Problem to work on ▸
Rewrite every line of the records below as a numbered list with one line per number, and leave out the blank lines.

[Begin Input]

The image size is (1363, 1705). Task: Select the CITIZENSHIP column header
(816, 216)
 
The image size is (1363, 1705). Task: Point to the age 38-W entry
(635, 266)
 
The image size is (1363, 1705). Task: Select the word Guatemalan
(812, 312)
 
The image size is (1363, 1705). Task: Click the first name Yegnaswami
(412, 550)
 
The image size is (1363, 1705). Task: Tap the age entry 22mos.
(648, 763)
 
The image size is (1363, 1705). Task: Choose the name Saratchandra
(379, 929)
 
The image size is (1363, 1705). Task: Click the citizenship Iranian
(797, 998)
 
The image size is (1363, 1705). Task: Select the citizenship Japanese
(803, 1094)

[End Input]

Task result ▸
1. The image size is (1363, 1705). Task: Select the CITIZENSHIP column header
2. (816, 216)
3. The image size is (1363, 1705). Task: Point to the age 38-W entry
4. (635, 266)
5. The image size is (1363, 1705). Task: Select the word Guatemalan
6. (812, 312)
7. The image size is (1363, 1705). Task: Click the first name Yegnaswami
8. (412, 550)
9. The image size is (1363, 1705). Task: Tap the age entry 22mos.
10. (648, 763)
11. The image size is (1363, 1705). Task: Choose the name Saratchandra
12. (379, 929)
13. The image size is (1363, 1705). Task: Click the citizenship Iranian
14. (797, 998)
15. The image size is (1363, 1705). Task: Select the citizenship Japanese
16. (803, 1094)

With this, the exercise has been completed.